Josey's family had deep roots in East Texas and the state. His great-grandfather signed the Texas Declaration of Independence.

Josey's father, Lenoir M. Josey, sold an ice company in Beaumont during the Spindletop era of the early 1900s to invest in drilling for oil. After succeeding in oil, Lenoir Josey moved the family into one of the first mansions in River Oaks.

Lenoir M. Josey II, Jack Josey's son, said people often mistakenly linked his father to the infamous stories of his grandfather's lifestyle as a flamboyant nightfly and gambler.

"My father was a businessman, war hero and a friend of education who many people admired," he said. "Whereas my grandfather was the wildcatter, my father went on to become a petroleum engineer, so he brought more technology to the oil field."

Jack Josey grew up in Houston. He graduated from San Jacinto High School in the 1930s in the same class as Walter Cronkite. The two remained lifelong friends.

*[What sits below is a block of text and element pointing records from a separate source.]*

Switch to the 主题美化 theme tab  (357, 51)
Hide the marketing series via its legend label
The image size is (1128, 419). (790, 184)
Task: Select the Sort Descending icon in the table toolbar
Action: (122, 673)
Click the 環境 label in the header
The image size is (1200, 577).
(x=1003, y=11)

Josey married his college sweetheart, Elva Johnson, and they had three children.

He worked for his father after graduation and volunteered to serve in the Navy after the bombing of Pearl Harbor.

He served as a gunnery officer on a destroyer escort during many battles in the South Pacific. He earned a Bronze Star for saving people during the sinking of an aircraft carrier, and he shot down kamikaze pilots attempting to destroy another carrier.

Josey loved to travel and collect art and antiques. He also sponsored dozens of scholarships anonymously.

He is survived by his wife, Donna; daughter Carolyn Josey Young; sons Robert A. Josey and Lenoir M. Josey II; stepdaughters Laurel Page, Donna Kurka, Emily Neuhoff and Virginia Redican; and stepson Joe O. Neuhoff III.